— WHAT NEEDS TO BE DONE —
All of the data is to be repeated verbatim.

— EXTRACTED MATERIAL —
# # # # # # #
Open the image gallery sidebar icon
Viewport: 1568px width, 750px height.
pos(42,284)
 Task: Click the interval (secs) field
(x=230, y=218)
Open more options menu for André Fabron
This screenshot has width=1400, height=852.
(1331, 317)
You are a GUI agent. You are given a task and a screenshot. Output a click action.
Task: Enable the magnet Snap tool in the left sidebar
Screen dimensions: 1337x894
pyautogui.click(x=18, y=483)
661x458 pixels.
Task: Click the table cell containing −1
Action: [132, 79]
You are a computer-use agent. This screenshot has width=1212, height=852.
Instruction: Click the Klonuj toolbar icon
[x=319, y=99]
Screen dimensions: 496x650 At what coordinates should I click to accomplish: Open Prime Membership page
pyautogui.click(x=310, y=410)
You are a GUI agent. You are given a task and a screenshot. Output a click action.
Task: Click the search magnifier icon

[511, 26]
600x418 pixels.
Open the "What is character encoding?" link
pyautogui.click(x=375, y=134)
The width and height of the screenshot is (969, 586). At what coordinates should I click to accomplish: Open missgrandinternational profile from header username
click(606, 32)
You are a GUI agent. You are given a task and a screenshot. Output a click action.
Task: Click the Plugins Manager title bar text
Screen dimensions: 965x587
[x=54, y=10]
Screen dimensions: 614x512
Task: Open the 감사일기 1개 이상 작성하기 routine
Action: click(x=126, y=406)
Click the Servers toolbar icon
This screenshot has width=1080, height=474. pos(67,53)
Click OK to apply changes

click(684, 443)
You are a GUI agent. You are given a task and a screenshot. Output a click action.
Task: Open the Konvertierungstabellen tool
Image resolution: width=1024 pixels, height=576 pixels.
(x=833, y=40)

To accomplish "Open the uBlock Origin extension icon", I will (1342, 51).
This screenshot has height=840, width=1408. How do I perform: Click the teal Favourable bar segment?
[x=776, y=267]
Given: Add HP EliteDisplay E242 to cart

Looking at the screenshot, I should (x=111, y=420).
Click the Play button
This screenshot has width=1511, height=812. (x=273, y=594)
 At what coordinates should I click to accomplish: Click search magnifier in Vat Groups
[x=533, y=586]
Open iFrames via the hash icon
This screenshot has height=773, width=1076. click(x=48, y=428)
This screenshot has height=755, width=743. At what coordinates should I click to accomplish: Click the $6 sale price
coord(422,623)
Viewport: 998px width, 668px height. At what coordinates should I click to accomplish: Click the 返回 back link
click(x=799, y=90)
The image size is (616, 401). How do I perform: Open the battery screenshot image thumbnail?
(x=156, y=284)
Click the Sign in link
# # # # # # #
— SOLUTION FOR THIS EXERCISE —
Open the image gallery sidebar icon
Viewport: 1568px width, 750px height.
pos(42,284)
 Task: Click the interval (secs) field
(x=230, y=218)
Open more options menu for André Fabron
This screenshot has width=1400, height=852.
(1331, 317)
You are a GUI agent. You are given a task and a screenshot. Output a click action.
Task: Enable the magnet Snap tool in the left sidebar
Screen dimensions: 1337x894
pyautogui.click(x=18, y=483)
661x458 pixels.
Task: Click the table cell containing −1
Action: [132, 79]
You are a computer-use agent. This screenshot has width=1212, height=852.
Instruction: Click the Klonuj toolbar icon
[x=319, y=99]
Screen dimensions: 496x650 At what coordinates should I click to accomplish: Open Prime Membership page
pyautogui.click(x=310, y=410)
You are a GUI agent. You are given a task and a screenshot. Output a click action.
Task: Click the search magnifier icon

[511, 26]
600x418 pixels.
Open the "What is character encoding?" link
pyautogui.click(x=375, y=134)
The width and height of the screenshot is (969, 586). At what coordinates should I click to accomplish: Open missgrandinternational profile from header username
click(606, 32)
You are a GUI agent. You are given a task and a screenshot. Output a click action.
Task: Click the Plugins Manager title bar text
Screen dimensions: 965x587
[x=54, y=10]
Screen dimensions: 614x512
Task: Open the 감사일기 1개 이상 작성하기 routine
Action: click(x=126, y=406)
Click the Servers toolbar icon
This screenshot has width=1080, height=474. pos(67,53)
Click OK to apply changes

click(684, 443)
You are a GUI agent. You are given a task and a screenshot. Output a click action.
Task: Open the Konvertierungstabellen tool
Image resolution: width=1024 pixels, height=576 pixels.
(x=833, y=40)

To accomplish "Open the uBlock Origin extension icon", I will (1342, 51).
This screenshot has height=840, width=1408. How do I perform: Click the teal Favourable bar segment?
[x=776, y=267]
Given: Add HP EliteDisplay E242 to cart

Looking at the screenshot, I should (x=111, y=420).
Click the Play button
This screenshot has width=1511, height=812. (x=273, y=594)
 At what coordinates should I click to accomplish: Click search magnifier in Vat Groups
[x=533, y=586]
Open iFrames via the hash icon
This screenshot has height=773, width=1076. click(x=48, y=428)
This screenshot has height=755, width=743. At what coordinates should I click to accomplish: Click the $6 sale price
coord(422,623)
Viewport: 998px width, 668px height. At what coordinates should I click to accomplish: Click the 返回 back link
click(x=799, y=90)
The image size is (616, 401). How do I perform: Open the battery screenshot image thumbnail?
(x=156, y=284)
Click the Sign in link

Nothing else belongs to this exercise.